The Authentic Engine
A friend of mine once asked me where I came up with ideas for my stories. My explanation was that I might take my childhood house in Providence, put it in Los Angeles, and populate it with people I met in college in New York. “Oh,” he said. “So it’s like a dream.”
“Exactly,” I replied. A dream is perhaps the best and quickest description of the writing process. After all, aren’t many stories begun in that fertile, idle state we call a “day dream?” However, I am as likely as not to ignore my sleeping dreams, which, like most people’s, are abstract, surreal, and periodically repetitive and unsatisfying. I hope they’ve done their work, because once I’m out of bed, I’m on to other things.
But I have never doubted the dreams are important. And of course they are. Without dreams human beings go mad. Think about that for a moment: you literally must dream. These fragmented, Frankenstein narratives we call dreams are in a way more important than the sleep in which they are born. The deep rest of sleep is nothing more than a vehicle for spontaneous imagining.
Or, as any writer knows, re-imagining. For everything we write, everything we dream, is culled from all that we have done and known. Culled, and then rearranged into a new reality. The imagination is not interested in what is. What we call reality is merely the building material of the imagination, which knows only the vast and ever-shifting landscape of its own reality.
That our visions of our futures are called dreams is no linguistic coincidence.
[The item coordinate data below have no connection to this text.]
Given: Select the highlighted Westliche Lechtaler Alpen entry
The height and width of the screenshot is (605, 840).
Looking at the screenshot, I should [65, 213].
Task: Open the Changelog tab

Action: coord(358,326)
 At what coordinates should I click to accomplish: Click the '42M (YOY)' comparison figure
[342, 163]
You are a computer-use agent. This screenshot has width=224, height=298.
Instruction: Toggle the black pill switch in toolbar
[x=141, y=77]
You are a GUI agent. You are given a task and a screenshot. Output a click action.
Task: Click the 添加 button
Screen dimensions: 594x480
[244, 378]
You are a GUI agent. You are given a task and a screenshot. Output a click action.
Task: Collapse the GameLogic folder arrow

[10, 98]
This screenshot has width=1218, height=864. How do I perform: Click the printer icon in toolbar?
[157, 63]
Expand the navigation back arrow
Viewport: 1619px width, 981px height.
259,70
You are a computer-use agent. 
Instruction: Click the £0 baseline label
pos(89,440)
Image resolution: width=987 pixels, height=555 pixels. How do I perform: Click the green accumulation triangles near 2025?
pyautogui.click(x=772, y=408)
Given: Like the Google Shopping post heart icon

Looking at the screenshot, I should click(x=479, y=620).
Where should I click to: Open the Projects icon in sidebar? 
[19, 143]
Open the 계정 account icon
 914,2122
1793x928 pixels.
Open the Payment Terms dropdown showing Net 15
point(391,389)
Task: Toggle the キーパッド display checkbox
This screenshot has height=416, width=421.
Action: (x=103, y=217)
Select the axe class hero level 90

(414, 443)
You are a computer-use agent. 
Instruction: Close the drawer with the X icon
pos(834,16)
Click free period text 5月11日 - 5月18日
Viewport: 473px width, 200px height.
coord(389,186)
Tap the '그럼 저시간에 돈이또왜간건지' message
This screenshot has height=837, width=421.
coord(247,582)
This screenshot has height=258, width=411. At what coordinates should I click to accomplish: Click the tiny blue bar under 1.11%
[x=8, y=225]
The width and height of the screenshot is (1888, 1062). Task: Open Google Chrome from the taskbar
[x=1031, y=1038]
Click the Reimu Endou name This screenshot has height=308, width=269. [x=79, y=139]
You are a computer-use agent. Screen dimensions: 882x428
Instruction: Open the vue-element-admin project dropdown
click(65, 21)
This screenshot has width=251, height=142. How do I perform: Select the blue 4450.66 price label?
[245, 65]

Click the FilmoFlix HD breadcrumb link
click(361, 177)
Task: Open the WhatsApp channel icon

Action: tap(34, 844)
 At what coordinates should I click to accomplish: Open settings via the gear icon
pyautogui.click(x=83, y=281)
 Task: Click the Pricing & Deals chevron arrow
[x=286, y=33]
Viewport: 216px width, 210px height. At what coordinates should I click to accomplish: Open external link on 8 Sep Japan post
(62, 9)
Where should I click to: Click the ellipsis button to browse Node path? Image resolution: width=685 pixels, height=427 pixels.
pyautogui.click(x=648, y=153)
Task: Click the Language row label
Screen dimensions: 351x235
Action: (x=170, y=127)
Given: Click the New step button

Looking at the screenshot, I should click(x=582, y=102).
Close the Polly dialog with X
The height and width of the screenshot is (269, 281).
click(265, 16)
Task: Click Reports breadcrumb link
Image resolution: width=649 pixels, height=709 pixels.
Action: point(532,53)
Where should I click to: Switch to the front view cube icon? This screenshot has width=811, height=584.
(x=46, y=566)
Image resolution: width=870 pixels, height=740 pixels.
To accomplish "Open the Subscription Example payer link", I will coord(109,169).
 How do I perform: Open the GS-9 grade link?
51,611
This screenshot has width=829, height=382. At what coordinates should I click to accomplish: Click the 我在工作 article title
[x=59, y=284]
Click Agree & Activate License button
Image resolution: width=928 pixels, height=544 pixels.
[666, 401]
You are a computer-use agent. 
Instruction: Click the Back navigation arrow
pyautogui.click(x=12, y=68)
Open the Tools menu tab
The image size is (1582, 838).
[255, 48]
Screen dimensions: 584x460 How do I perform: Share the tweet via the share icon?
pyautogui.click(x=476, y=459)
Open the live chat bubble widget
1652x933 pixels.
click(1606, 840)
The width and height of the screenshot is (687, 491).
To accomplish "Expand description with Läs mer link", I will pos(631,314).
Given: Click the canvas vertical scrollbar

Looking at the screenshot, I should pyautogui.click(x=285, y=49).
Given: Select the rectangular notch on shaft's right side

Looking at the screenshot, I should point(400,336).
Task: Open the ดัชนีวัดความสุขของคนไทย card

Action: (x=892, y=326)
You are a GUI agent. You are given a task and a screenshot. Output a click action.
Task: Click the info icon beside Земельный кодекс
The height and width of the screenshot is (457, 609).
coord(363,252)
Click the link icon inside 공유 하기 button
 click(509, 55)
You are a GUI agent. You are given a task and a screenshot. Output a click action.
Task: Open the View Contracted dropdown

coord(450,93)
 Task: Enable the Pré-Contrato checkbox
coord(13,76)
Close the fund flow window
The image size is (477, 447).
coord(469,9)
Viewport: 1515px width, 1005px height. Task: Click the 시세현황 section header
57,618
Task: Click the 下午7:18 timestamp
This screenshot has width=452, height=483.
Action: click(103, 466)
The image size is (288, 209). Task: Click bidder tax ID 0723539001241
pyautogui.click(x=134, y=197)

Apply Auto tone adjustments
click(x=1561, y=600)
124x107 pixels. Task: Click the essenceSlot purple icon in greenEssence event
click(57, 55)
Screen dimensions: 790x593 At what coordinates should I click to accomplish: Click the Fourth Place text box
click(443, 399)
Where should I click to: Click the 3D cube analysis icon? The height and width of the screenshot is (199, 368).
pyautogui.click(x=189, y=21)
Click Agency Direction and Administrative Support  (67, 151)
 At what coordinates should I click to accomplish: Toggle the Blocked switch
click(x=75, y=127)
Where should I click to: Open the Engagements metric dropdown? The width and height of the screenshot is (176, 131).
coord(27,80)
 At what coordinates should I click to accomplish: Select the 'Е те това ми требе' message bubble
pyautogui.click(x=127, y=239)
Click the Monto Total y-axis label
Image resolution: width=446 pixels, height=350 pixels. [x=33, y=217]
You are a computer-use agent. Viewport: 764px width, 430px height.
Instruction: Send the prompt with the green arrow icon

As you imagine yourself forward through time, you are rearranging in your imagination what has been to shape what will be. For this reason, the imagination loves the future, it is its playground, and the imagination is fearless when facing the future because it cannot be wrong. And this great tool with which everyone was gifted is not just a muscle for writing stories or painting pictures, it is the authentic engine that drives the human animal forward.